For over 30 years, threshold estimation in very young or difficult to test patients has been accomplished with Auditory Brainstem Response (ABR). The ABR is an onset response, a large number of neurons must fire at the same time to elicit the response. To ensure this synchronous firing, a short duration stimulus is used. The two most common short duration stimuli are the click and the tone pip.
The traditional click stimulus is a 100 µs electrical pulse that has a frequency range of approximately 100 - 10,000 Hz. The broadband nature of the click provides stimulation of a large portion of the cochlea, which causes a large number of neurons to fire simultaneously. The resulting AEP provides information on the neural synchrony of the auditory nerve. The tone pip (also called tone burst) stimulus assists in the evaluation of frequency-specific performance of the auditory system. The frequency-specific stimulus is achieved by presenting a sine wave for a brief duration. The tone pip stimulus is based on the number of cycles presented. Typically, the rise and fall times of the stimuli are 2 cycles and the plateau is either 1 or 0 cycles. With this approach, the duration of the stimulus varies with frequency, but the energy content of stimulus is consistent for each frequency.
The ABR response to click and tone pip stimuli is highly efficient and results in a clear, repeatable waveform. However, the ABR is limited by the cochlea’s traveling wave. It takes time for a signal to travel from the high to low frequency regions of the cochlea.
The goal of overcoming the traveling wave delay in ABR is not a new concept. Research on this subject dates back over 20 years. An ideal approach to solve the traveling wave delay in the ABR was introduced by Claus Eberling and others. The CE-Chirp is a broad-band stimulus designed to enhance Wave V of the ABR through adjustment of the stimulus frequency composition. This adjustment counteracts the temporal dispersion of the travelling wave inherent in the cochlea by presenting lower frequency energy before higher frequency energy. The CE-Chirp stimulus adjustment maintains the same frequency content of the click. The frequency timing, however, maximizes the response of the cochlea, increasing the synchronous neural firings of the auditory pathway. CE-Chirp Octave Bands are frequency specific short duration stimuli derived from the CE-Chirp stimulus providing more robust frequency specific threshold estimation. The ABR response to the CE-Chirp stimulus has been demonstrated to be 1.5 to 2 times greater in amplitude than the ABR amplitude to click stimuli in normal hearing subjects.
CE-Chirp stimuli are ideal stimuli for electrophysiological threshold estimation. Threshold estimation can be difficult to achieve in a single appointment such as when testing infants and young children. The CE-Chirp and the CE-Chirp Octave Band stimuli have been demonstrated to generate a repeatable and reliable Wave V response that is larger in amplitude than the Wave V elicited by traditional click and tone-pip stimuli.
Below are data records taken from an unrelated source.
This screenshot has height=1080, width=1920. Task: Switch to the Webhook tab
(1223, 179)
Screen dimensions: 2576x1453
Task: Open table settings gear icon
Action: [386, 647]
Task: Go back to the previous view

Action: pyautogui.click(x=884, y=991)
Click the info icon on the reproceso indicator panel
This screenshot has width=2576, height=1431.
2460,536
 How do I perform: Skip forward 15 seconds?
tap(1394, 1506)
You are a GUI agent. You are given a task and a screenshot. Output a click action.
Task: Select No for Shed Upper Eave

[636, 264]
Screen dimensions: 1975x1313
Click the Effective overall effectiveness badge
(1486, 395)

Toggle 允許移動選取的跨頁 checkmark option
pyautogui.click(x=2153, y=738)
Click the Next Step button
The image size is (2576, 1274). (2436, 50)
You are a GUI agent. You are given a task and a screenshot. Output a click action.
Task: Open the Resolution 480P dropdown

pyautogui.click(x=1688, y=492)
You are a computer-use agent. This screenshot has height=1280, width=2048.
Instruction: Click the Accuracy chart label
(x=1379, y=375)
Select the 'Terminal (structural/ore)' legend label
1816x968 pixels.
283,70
The robust responses are often generated with fewer averages which shorten the time of the evaluation. Additionally, the use of CE-Chirp Octave Band stimuli provides robust and fast frequency-specific threshold estimation for a more thorough evaluation. Although clinical studies are not yet available for neurophysiologic diagnostic evaluation, threshold estimation is an immediate and effective use for the CE-Chirp stimuli.